This document explains the evaluation functions used to measure the performance of a **UNet segmentation model** using metrics like **mIoU** and **Pixel Accuracy**.

---

## 1. Confusion Matrix

**Function:** `compute_confusion_matrix(pred, label, num_classes)`

- **Purpose:** Builds a confusion matrix for a single prediction-label pair.
- **Process:**
  - **Masking:** Ensures only valid labels (0 ≤ label < num_classes) are considered.
  - **Indexing:** Each pair of `(label, pred)` is mapped to a unique index: `num_classes * label + pred`.
  - **Bincount:** Counts occurrences of each `(label, pred)` pair.
  - **Reshape:** Converts the flat count vector into a `(num_classes x num_classes)` confusion matrix.

**Key Concept:**

- **Rows:** Ground truth classes.
- **Columns:** Predicted classes.
- **Diagonal:** Correct predictions.

---

## 2. Mean Intersection over Union (mIoU)

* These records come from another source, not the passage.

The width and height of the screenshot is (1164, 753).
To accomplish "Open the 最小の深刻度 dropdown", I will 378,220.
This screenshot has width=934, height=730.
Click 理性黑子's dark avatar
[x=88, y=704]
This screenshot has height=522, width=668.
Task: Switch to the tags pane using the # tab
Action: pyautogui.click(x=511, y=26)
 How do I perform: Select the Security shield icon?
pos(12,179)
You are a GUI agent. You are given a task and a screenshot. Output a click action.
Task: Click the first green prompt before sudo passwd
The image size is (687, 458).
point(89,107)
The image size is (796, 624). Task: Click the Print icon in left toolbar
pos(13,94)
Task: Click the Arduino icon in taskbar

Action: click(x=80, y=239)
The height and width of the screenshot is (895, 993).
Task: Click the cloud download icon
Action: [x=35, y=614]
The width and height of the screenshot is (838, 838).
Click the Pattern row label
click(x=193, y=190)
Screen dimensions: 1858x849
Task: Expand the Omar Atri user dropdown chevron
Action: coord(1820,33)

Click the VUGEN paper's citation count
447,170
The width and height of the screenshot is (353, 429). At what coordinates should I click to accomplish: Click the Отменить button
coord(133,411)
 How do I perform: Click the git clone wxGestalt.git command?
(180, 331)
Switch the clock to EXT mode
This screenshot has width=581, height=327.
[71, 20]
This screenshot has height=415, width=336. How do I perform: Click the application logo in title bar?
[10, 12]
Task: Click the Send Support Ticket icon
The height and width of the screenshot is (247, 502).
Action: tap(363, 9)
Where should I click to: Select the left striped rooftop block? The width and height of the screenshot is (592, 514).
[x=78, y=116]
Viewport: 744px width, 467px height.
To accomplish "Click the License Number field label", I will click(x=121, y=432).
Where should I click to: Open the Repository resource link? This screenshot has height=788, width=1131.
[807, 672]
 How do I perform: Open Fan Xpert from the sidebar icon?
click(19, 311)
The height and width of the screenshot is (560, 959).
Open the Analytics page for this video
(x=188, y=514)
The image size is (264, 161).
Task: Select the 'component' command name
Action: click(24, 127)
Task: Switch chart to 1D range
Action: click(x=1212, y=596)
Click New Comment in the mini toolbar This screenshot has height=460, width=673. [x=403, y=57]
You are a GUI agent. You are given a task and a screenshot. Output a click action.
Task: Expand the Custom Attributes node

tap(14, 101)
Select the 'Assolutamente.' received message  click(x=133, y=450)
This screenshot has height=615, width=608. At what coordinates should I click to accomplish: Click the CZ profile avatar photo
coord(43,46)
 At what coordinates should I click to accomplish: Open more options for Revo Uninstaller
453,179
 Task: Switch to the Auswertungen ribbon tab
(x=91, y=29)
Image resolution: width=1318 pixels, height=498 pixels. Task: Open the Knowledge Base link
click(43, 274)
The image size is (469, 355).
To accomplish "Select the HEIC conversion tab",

**Function:** `compute_mIoU(confusion_matrix)`

- **Purpose:** Measures the overlap between predicted and true segmentation regions.
- **Computation:**
  - **Intersection:** Diagonal of the confusion matrix → correctly predicted pixels for each class.
  - **Union:** Sum of row + sum of column - intersection → total pixels covered by either prediction or ground truth for each class.
  - **IoU per class:** `intersection / union`.
  - **Mean IoU:** Average across all classes.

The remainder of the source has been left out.